So...I've just put a Gigabyte HD 6450 card in - and hey presto! it's perfect. I can now scale up to 1080i, which I couldn't before. The problem has gone with both the 11.4 and 12.4 Catalyst drivers too.

Couple of other queries - I went for the Gigabyte card as it said that it's crossfire compatible with the internal HD3200, but there's nothing in the Catalyst drivers (either 11.4 or 12.4) that even mentions crossfire. Has this feature been retired by ATI or am I missing something?

Secondly - Dolby Digital in Freeview HD - I've seen some threads on this but has anyone found a solution to stop 2 channel PCM sound going to the receiver over HDMI? I get 5.1 when playing a DVD back through Media Browser, but watching BBC HD, for example, doesn't get translated.....I know they don't transmit in this format, but is there a way of encoding it?

Thanks
 
Secondly - Dolby Digital in Freeview HD - I've seen some threads on this but has anyone found a solution to stop 2 channel PCM sound going to the receiver over HDMI? I get 5.1 when playing a DVD back through Media Browser, but watching BBC HD, for example, doesn't get translated.....I know they don't transmit in this format, but is there a way of encoding it?

▸ SUPPLIED MATERIAL:
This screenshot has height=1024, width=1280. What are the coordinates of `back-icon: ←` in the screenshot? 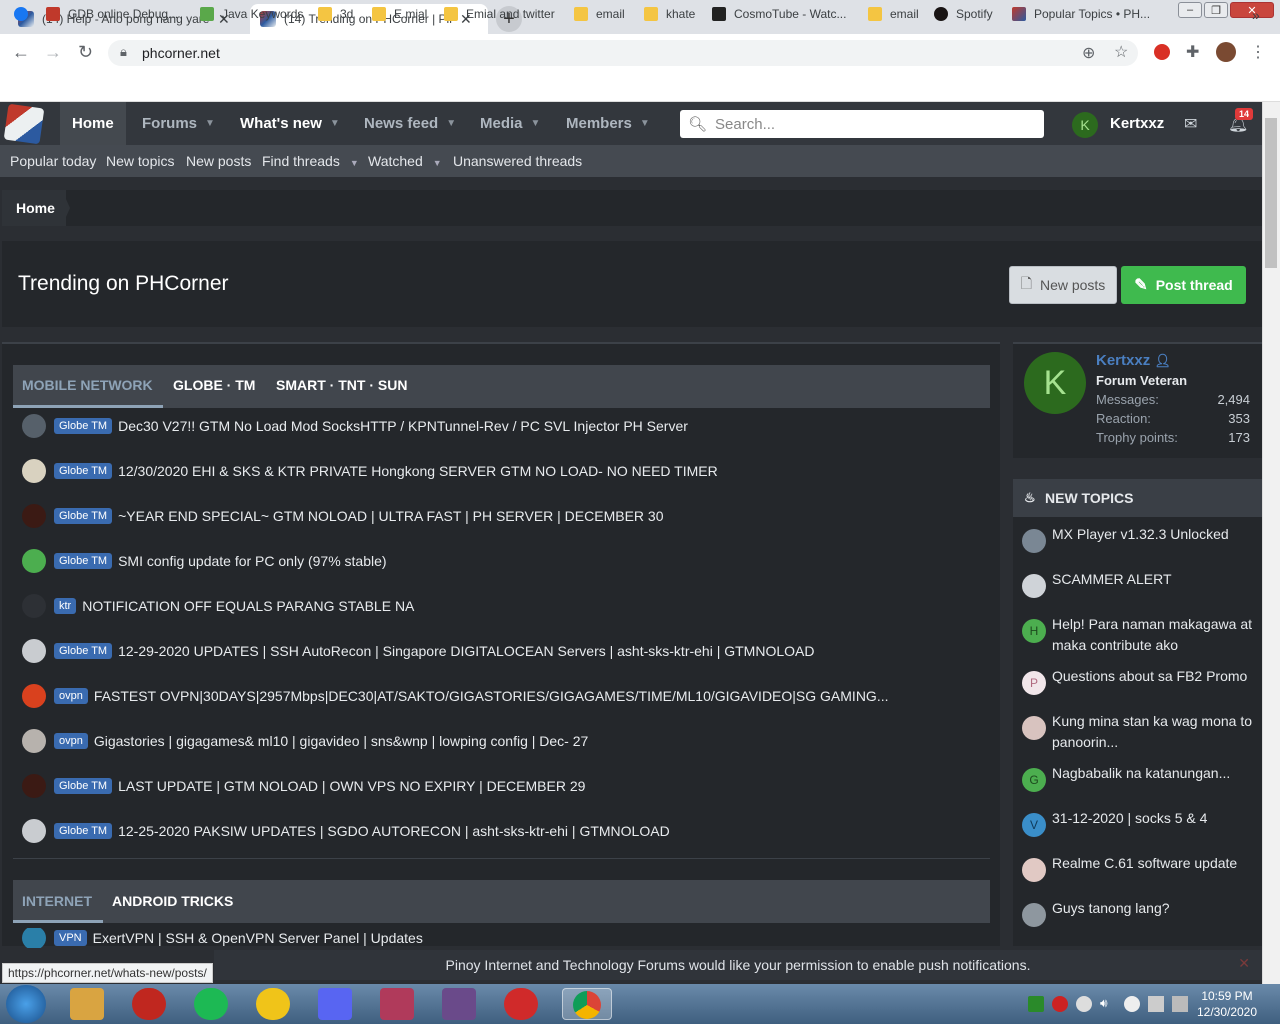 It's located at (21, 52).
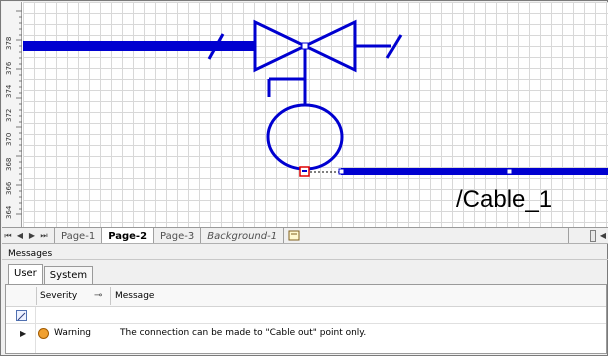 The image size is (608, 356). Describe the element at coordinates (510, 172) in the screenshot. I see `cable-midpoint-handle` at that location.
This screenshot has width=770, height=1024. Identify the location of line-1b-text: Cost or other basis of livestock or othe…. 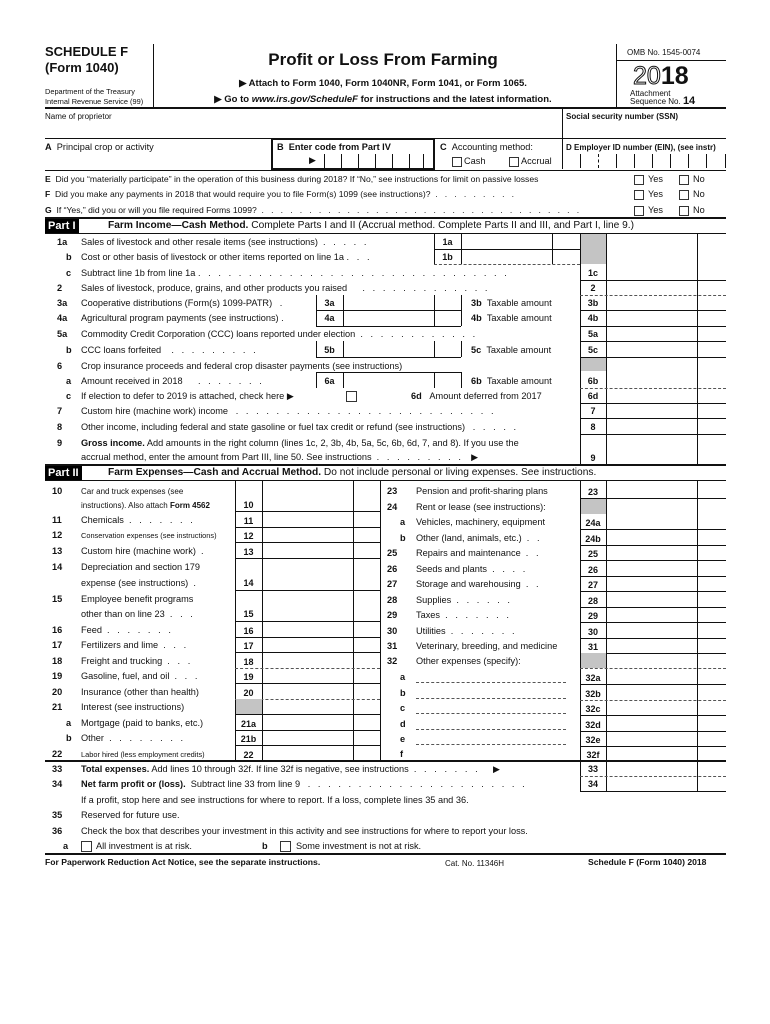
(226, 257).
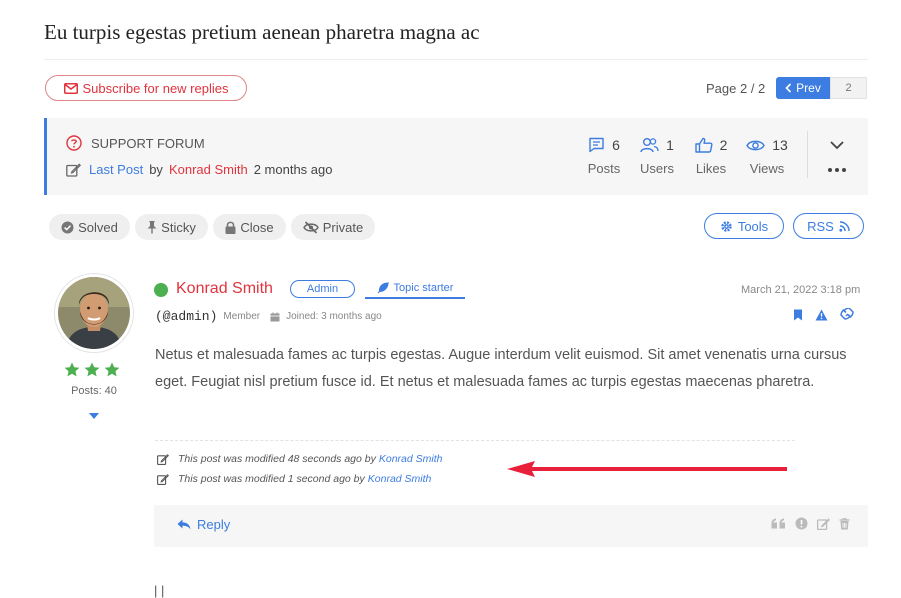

▸ EXERCISE SET:
1/ From the forum post about the graphics card, extract the passage between "So...I've just put" and "I missing something?", inclusive.
2/ According to the forum post about the graphics card, what resolution can the writer now scale up to after installing the Gigabyte HD 6450?

▸ SOLUTIONS TO THE EXERCISE:
1/
So...I've just put a Gigabyte HD 6450 card in - and hey presto! it's perfect. I can now scale up to 1080i, which I couldn't before. The problem has gone with both the 11.4 and 12.4 Catalyst drivers too.

Couple of other queries - I went for the Gigabyte card as it said that it's crossfire compatible with the internal HD3200, but there's nothing in the Catalyst drivers (either 11.4 or 12.4) that even mentions crossfire. Has this feature been retired by ATI or am I missing something?

2/ 1080i